(Collected data)
⁂
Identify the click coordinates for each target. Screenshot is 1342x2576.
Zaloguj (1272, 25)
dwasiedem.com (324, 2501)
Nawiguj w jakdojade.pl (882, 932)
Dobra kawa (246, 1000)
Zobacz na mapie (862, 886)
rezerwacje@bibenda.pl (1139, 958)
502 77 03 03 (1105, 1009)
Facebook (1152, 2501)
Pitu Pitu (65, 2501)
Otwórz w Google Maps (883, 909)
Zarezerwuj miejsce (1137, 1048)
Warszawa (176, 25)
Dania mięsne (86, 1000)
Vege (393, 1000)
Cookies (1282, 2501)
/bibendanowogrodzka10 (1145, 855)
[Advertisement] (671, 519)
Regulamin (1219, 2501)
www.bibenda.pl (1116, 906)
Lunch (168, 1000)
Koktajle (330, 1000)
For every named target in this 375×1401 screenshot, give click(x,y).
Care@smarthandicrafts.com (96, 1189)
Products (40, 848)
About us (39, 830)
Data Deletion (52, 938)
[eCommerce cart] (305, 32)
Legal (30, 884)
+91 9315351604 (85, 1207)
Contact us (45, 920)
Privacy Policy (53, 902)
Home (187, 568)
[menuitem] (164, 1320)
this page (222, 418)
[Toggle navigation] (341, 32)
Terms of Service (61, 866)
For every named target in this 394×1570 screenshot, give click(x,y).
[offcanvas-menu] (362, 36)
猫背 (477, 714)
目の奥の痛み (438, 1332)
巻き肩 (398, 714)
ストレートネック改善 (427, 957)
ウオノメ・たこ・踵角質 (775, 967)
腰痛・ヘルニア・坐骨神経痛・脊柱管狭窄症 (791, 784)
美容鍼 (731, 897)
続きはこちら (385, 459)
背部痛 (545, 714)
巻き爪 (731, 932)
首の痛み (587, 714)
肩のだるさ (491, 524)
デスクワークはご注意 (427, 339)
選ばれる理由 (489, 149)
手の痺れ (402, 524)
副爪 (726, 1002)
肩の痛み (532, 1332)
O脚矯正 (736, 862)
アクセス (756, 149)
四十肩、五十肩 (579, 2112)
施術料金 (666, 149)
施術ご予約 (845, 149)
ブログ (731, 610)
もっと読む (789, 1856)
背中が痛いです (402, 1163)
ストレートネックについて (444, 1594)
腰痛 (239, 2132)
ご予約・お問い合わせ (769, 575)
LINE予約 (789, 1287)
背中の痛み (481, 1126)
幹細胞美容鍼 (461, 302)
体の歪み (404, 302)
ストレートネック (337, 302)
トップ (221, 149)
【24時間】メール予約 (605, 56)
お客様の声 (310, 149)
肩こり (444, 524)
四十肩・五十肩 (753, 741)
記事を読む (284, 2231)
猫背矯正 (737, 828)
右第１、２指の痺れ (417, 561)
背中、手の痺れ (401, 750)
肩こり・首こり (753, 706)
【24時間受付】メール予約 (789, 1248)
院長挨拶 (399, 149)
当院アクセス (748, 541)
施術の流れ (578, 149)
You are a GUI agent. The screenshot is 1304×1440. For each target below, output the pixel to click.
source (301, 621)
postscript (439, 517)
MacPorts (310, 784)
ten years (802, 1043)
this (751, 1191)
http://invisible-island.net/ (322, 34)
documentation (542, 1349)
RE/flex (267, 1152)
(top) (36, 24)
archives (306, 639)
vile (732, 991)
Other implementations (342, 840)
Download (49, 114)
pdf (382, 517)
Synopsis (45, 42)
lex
⁂
Given request:
Return the lines of the records verbatim, beginning with the line that contains "Privacy Policy (53, 902)" and continuing through the end of the records.

Written solution:
Privacy Policy (53, 902)
Home (187, 568)
[menuitem] (164, 1320)
this page (222, 418)
[Toggle navigation] (341, 32)
Terms of Service (61, 866)
For every named target in this 394×1570 screenshot, give click(x,y).
[offcanvas-menu] (362, 36)
猫背 (477, 714)
目の奥の痛み (438, 1332)
巻き肩 (398, 714)
ストレートネック改善 (427, 957)
ウオノメ・たこ・踵角質 (775, 967)
腰痛・ヘルニア・坐骨神経痛・脊柱管狭窄症 (791, 784)
美容鍼 (731, 897)
続きはこちら (385, 459)
背部痛 (545, 714)
巻き爪 (731, 932)
首の痛み (587, 714)
肩のだるさ (491, 524)
デスクワークはご注意 (427, 339)
選ばれる理由 (489, 149)
手の痺れ (402, 524)
副爪 (726, 1002)
肩の痛み (532, 1332)
O脚矯正 (736, 862)
アクセス (756, 149)
四十肩、五十肩 (579, 2112)
施術料金 (666, 149)
施術ご予約 (845, 149)
ブログ (731, 610)
もっと読む (789, 1856)
背中が痛いです (402, 1163)
ストレートネックについて (444, 1594)
腰痛 (239, 2132)
ご予約・お問い合わせ (769, 575)
LINE予約 (789, 1287)
背中の痛み (481, 1126)
幹細胞美容鍼 (461, 302)
体の歪み (404, 302)
ストレートネック (337, 302)
トップ (221, 149)
【24時間】メール予約 (605, 56)
お客様の声 (310, 149)
肩こり (444, 524)
四十肩・五十肩 (753, 741)
記事を読む (284, 2231)
猫背矯正 (737, 828)
右第１、２指の痺れ (417, 561)
背中、手の痺れ (401, 750)
肩こり・首こり (753, 706)
【24時間受付】メール予約 (789, 1248)
院長挨拶 (399, 149)
当院アクセス (748, 541)
施術の流れ (578, 149)
You are a GUI agent. The screenshot is 1304×1440. For each target below, output the pixel to click.
source (301, 621)
postscript (439, 517)
MacPorts (310, 784)
ten years (802, 1043)
this (751, 1191)
http://invisible-island.net/ (322, 34)
documentation (542, 1349)
RE/flex (267, 1152)
(top) (36, 24)
archives (306, 639)
vile (732, 991)
Other implementations (342, 840)
Download (49, 114)
pdf (382, 517)
Synopsis (45, 42)
lex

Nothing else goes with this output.